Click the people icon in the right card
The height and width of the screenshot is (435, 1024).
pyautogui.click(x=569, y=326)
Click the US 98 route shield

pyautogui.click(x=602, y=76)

* WHAT YOU SHOULD DO
The entries above must be written out again exactly as they are.

* TASK RESPONSE
Click the people icon in the right card
The height and width of the screenshot is (435, 1024).
pyautogui.click(x=569, y=326)
Click the US 98 route shield

pyautogui.click(x=602, y=76)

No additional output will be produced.